Immersive Art in the Desert

Dimensions (Microscape), Cristopher Cichocki, Coachella, California, USA.
Circular Dimensions (Microscape), Cristopher Cichocki, Coachella, California, USA.

Known for its top-flight music headliners, Coachella is far more than a music festival. Its ambitious art offering attracts both cutting-edge artists and those who appreciate their work. At the Coachella 2022 event, artist Cristopher Cichocki devised a remarkable installation: the five-story-tall Circular Dimensions x Microscape, constructed with more than 25,000 feet of PVC tubes, portraying a visual spectacle that examines the artist’s ongoing exploration of water and the history of the desert. The bandshell-shaped pavilion contained a living laboratory where scientists and artists generated experimental “video paintings” by manipulating water, salt, barnacles, and algae from the Salton Sea under microscopes and projecting that activity in real-time inside the pavilion’s “nucleus.” 

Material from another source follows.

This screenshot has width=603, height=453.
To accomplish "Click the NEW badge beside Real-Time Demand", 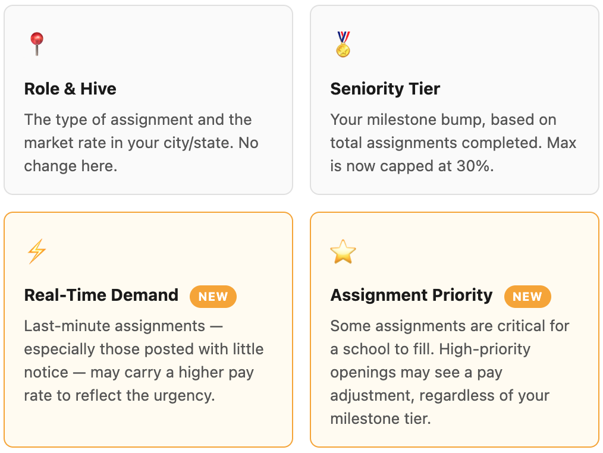I will 213,297.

“The audio I typically perform has a very three-dimensional spatialization aspect to it,” explains the artist, Cichocki, whose last name is pronounced “cha-ha-skee” and translates as “silence” in Polish. “I heard that the L-ISA technology would have the potential to take three-dimensional spatialization to the next level for Circular Dimensions. As it turned out, the bandshell type of environment I had designed for the installation was perfect for that.” 

Cichocki, who DJed for several hours each evening ahead of the scheduled headliners, developed hours’ worth of audio content for the installation and performance comprised of tracks of natural sounds and other elements as disparate as Gregorian chants and recordings of speeches by environmentalist Greta Thunberg.  

The festivalgoers who came to experience Microscape weren’t the only ones impressed with the musical art installation; Cichocki was equally wowed with the results. “What we accomplished with L-ISA was nothing short of spectacular. It was thrilling watching as people moved through the tunnel and wondered how the sound could move around the way it did. It put the sound on the same level as the visuals. That’s pretty remarkable in the art-installation world.”